## What you will do
Turn the lines from the one containing "Point to callout number 18" up to and including the one containing "Click the perforated" into a numbered list, leaving out any blank lines.

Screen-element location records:
....................
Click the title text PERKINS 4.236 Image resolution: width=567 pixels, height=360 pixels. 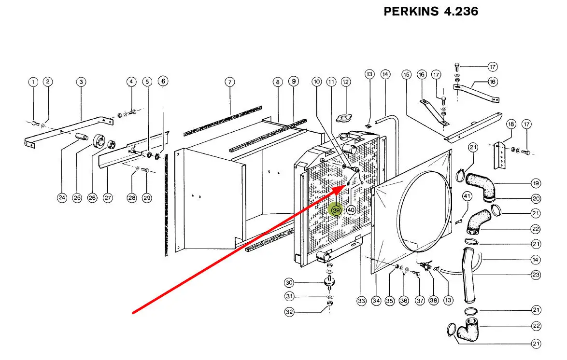(x=431, y=12)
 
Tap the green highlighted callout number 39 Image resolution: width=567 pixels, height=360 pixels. (x=336, y=210)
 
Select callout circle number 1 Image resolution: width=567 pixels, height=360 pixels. (x=33, y=82)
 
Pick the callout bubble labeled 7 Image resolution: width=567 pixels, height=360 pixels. (x=229, y=82)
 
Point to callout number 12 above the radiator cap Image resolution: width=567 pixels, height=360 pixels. (x=346, y=82)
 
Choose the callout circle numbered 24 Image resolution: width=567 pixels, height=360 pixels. (x=62, y=198)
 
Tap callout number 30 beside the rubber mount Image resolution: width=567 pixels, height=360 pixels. (x=289, y=283)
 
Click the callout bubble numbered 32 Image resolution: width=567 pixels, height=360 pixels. (x=289, y=312)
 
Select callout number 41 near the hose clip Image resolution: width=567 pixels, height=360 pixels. (x=467, y=196)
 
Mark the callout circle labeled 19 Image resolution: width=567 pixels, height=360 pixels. (x=536, y=183)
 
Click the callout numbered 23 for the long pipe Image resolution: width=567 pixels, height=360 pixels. (x=536, y=275)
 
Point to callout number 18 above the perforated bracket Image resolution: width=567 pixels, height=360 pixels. (x=510, y=125)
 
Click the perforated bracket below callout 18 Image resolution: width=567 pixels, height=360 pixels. (x=500, y=155)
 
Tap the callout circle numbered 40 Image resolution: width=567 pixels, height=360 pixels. (x=351, y=210)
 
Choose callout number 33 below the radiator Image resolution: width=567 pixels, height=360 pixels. (x=361, y=301)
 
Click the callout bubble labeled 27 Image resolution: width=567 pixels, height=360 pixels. (x=107, y=198)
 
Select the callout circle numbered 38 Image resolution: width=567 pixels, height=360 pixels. (x=433, y=300)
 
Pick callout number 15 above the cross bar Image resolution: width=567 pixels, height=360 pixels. (x=407, y=74)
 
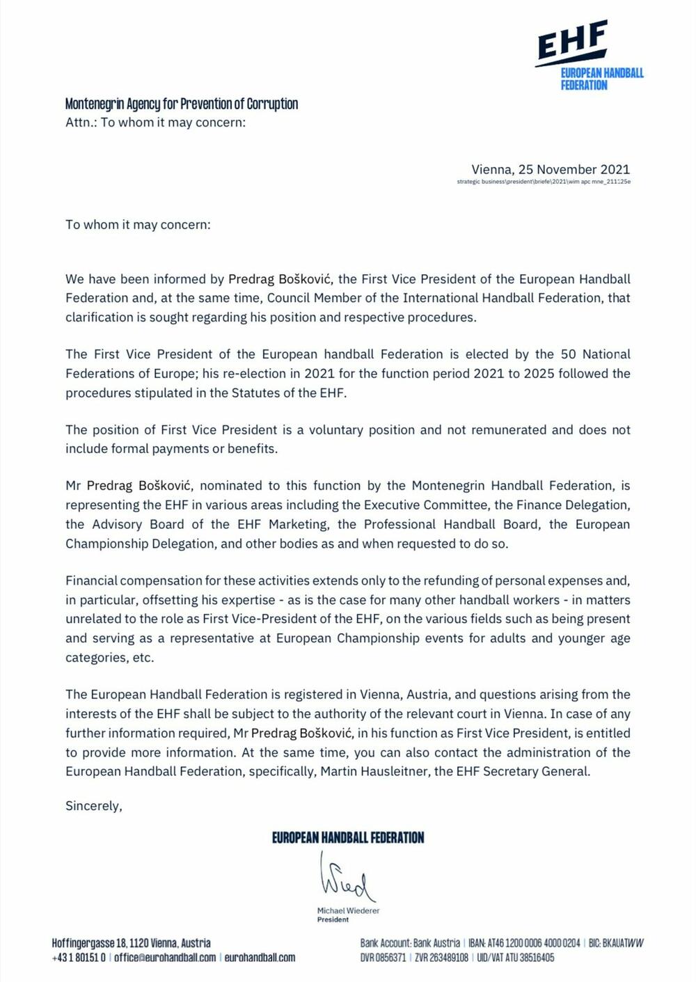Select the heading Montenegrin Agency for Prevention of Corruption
182,104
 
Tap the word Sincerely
93,806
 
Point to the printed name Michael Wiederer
348,910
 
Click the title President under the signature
333,919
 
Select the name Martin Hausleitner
374,771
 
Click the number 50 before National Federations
569,354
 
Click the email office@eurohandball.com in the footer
165,958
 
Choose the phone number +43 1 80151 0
79,958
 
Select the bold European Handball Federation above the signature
347,837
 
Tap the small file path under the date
544,182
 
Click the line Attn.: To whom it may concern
155,122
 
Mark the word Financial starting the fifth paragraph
91,580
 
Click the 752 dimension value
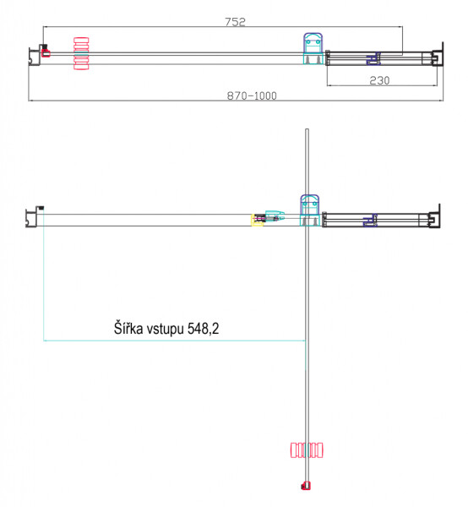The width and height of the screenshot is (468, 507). point(236,22)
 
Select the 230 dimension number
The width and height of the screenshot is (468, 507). point(379,80)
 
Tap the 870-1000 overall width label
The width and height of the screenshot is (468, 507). point(252,95)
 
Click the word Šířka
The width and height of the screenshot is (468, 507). point(128,328)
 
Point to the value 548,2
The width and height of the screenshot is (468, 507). point(203,329)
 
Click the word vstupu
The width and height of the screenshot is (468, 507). point(166,330)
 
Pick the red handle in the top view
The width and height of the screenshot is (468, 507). point(81,54)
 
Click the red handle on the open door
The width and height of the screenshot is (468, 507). point(307,450)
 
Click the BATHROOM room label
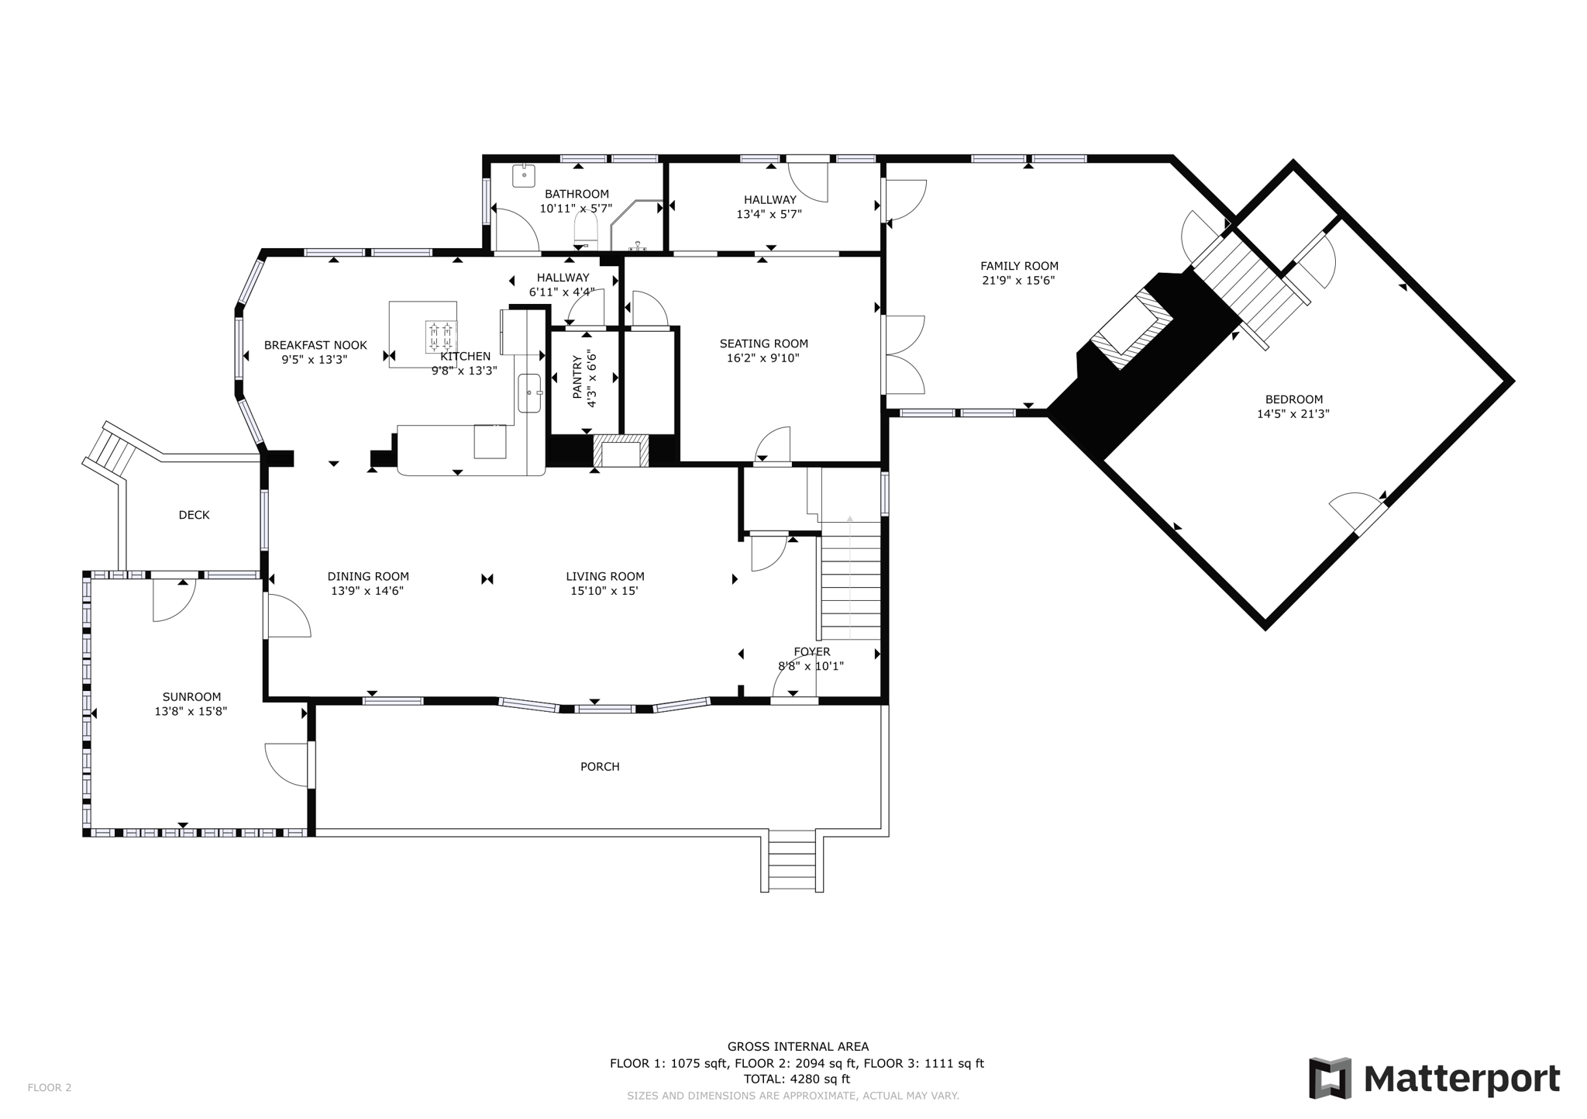coord(577,194)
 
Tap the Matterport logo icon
coord(1330,1078)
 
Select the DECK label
coord(194,515)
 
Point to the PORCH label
coord(600,767)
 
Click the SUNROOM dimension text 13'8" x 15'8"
coord(191,711)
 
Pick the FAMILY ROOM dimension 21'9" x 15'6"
coord(1018,281)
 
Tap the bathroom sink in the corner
coord(525,175)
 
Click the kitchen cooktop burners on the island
coord(440,336)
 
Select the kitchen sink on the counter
coord(530,392)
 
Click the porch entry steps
coord(791,861)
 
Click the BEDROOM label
coord(1293,399)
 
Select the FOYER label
coord(811,651)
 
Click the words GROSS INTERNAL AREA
coord(797,1047)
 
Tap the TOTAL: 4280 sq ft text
coord(797,1079)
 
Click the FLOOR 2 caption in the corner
coord(50,1087)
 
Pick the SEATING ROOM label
coord(763,344)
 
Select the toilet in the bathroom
coord(586,229)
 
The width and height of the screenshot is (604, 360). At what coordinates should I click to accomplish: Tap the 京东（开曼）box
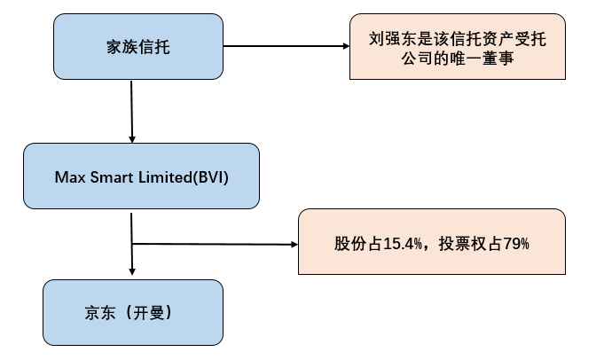(133, 313)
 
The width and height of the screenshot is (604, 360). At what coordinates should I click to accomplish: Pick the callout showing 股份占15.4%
(432, 242)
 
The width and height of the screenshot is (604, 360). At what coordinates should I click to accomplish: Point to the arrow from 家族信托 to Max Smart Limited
(132, 111)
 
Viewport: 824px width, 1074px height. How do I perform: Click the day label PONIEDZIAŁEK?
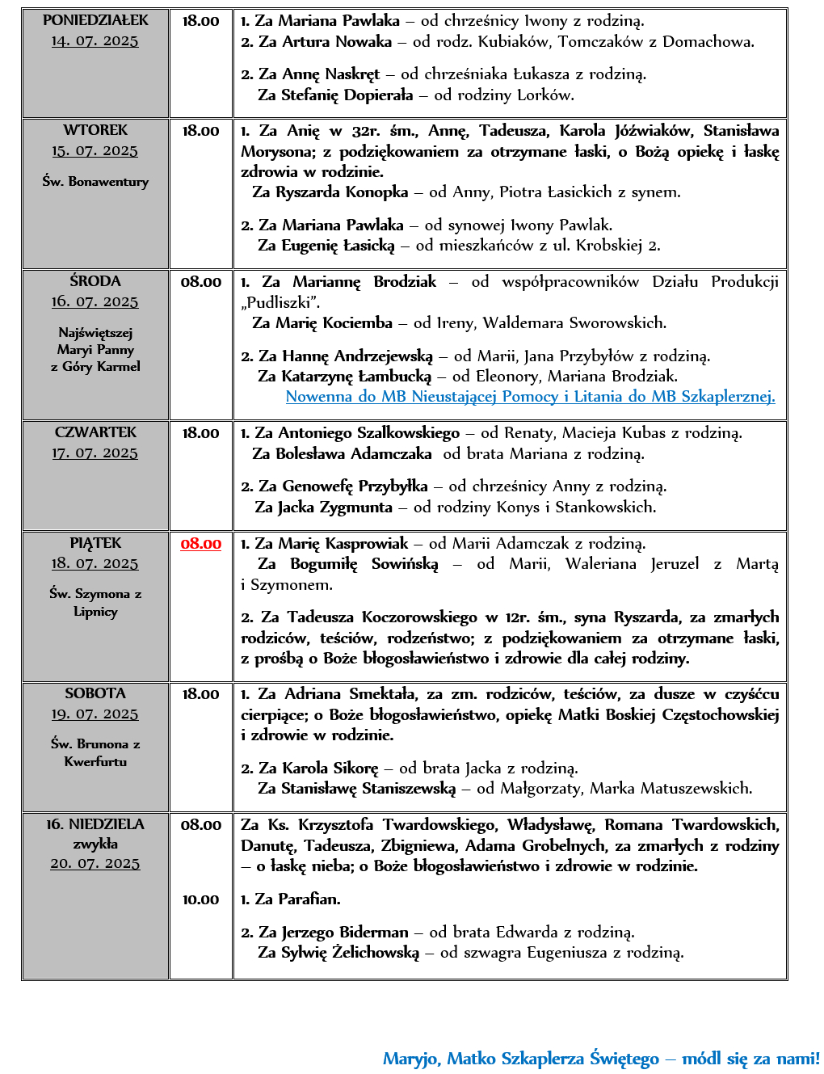click(95, 20)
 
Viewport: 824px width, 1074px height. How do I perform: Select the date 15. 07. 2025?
click(95, 151)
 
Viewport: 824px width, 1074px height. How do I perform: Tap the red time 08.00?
click(200, 544)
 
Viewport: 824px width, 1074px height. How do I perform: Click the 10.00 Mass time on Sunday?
click(200, 899)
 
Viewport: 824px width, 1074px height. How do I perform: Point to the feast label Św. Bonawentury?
click(95, 182)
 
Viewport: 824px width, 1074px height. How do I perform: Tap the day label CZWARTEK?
click(95, 432)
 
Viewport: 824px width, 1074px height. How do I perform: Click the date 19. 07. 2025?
click(95, 714)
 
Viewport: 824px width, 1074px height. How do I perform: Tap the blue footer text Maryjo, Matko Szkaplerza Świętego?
click(520, 1059)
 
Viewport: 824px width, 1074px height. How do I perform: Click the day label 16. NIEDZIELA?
click(95, 824)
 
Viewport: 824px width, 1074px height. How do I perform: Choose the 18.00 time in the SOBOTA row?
click(200, 694)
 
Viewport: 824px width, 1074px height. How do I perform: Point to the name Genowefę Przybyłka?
click(355, 486)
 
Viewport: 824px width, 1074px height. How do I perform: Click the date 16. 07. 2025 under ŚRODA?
click(95, 302)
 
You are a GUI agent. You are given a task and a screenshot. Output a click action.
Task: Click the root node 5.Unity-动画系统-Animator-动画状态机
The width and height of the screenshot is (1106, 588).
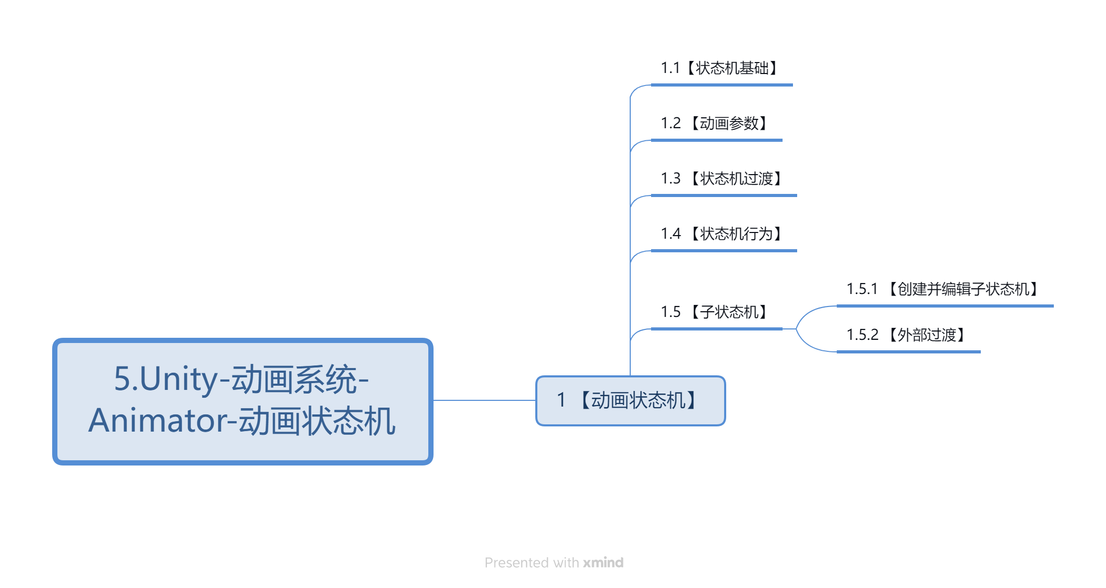pos(243,401)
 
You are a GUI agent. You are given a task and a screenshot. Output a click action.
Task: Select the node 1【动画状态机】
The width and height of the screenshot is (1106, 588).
pos(630,400)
....................
## Worked answer
1. Point to callout number 18 above the perforated bracket Image resolution: width=567 pixels, height=360 pixels. (x=510, y=125)
2. Click the perforated bracket below callout 18 Image resolution: width=567 pixels, height=360 pixels. (x=500, y=155)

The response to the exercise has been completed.